US equities sentiment is not at an overbullish or overbearish extreme.
Source: Shaeffer Research / Investors Intelligence
US equities are also neutral by intermediate overbought / oversold indicators.
Source: Index Indicators
We need to look elsewhere therefore for clues about direction.
US earnings this quarter have a beat rate of 69%. That makes it one of the best of the last decade, if applied on this historical chart.
Forward guidance has been good too, so that’s all positive for equities.
Yet, economic surprises continue to plunge.
Source both: Bloomberg
The last time we saw such a plunge from the high extreme swiftly into negative territory, equities range-traded for a couple of months and then dropped sharply (July 2011). It was a time when Euro debt came to the fore, and Spanish debt has done so again.
Euroland economic data is currently bad. Asia is looking brighter, although there is some mixed data out of China. Nevertheless, the Shanghai Composite has made a higher low, broken above the down sloping resistance and now needs to make a higher high above the horizontal resistance to make a compelling new bull trend.
The Australian ASX is at a key point, the merging of both long term down sloping resistance and horizontal resistance.
The Hang Seng made a bullish breakout, as shown yesterday. Plus as also previously noted, commodities display some technical and sentiment reasons for bull moves ahead.

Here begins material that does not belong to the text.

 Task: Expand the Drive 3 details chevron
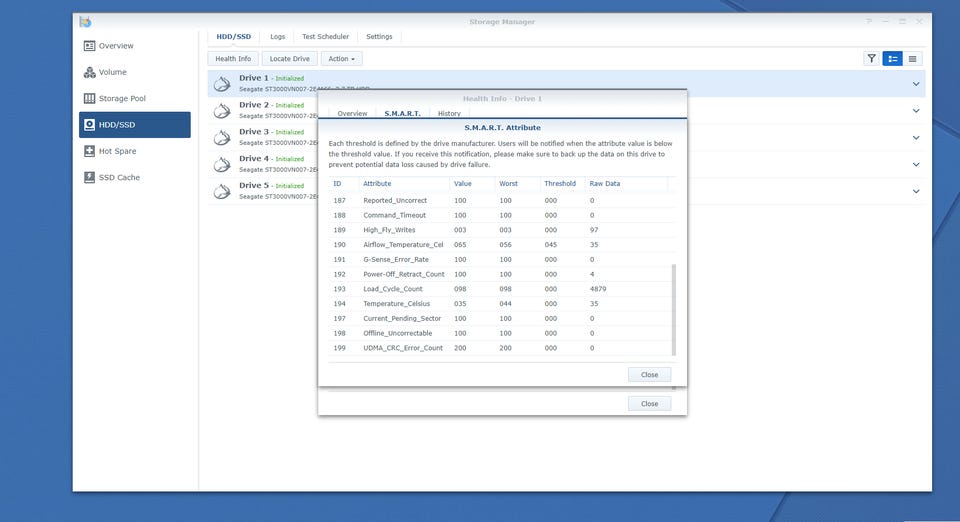point(915,138)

All together that makes a mixed picture. Some key bullish / pro-risk developments, and some important bearish / safehaven developments. Recall that historic parallels (solar cycle secular commodity conclusions) showed overall sideways action in equities with volatility whilst commodities broke away to their bullish conclusion. The current mixed picture would support that overall sideways action in equities, but we perhaps need some other development to give commodities acceleration. That could be through further central bank intervention, in response to persistent Euro debt trouble, continued falling economic data or to replace Twist with something when it ends in June.
For now then, I continue to watch leading indicators and developments in the key areas noted above, and await assets moving to extremes in sentiment or overbought/oversold readings.
2 thoughts on “In Charts”
Just as I believe there’s a 6-year pattern going on in stocks, with a 2006 repeat in 2012, gold prices seem to have followed a similar pattern to how they did in 2006. In my opinion, gold will follow the movement of 2006, with a rally in price only really occuring in 2013-14, ultimately peaking in early 2014.
Greece’s borrowing costs have dropped in recent months from 30% all the way down to 20% on 10yr bonds, so perhaps Spain and Italy will be the focus of attention, or even France with its new Socialist administration being at odds with Merkel’s strategy.
Would like to know what you think will happen on the inflation front. The ECB’s already printed €1trn in the last few months, and the UK’s been using a new round of QE since October ’11. Only a matter of time before the US initiates QE3 perhaps?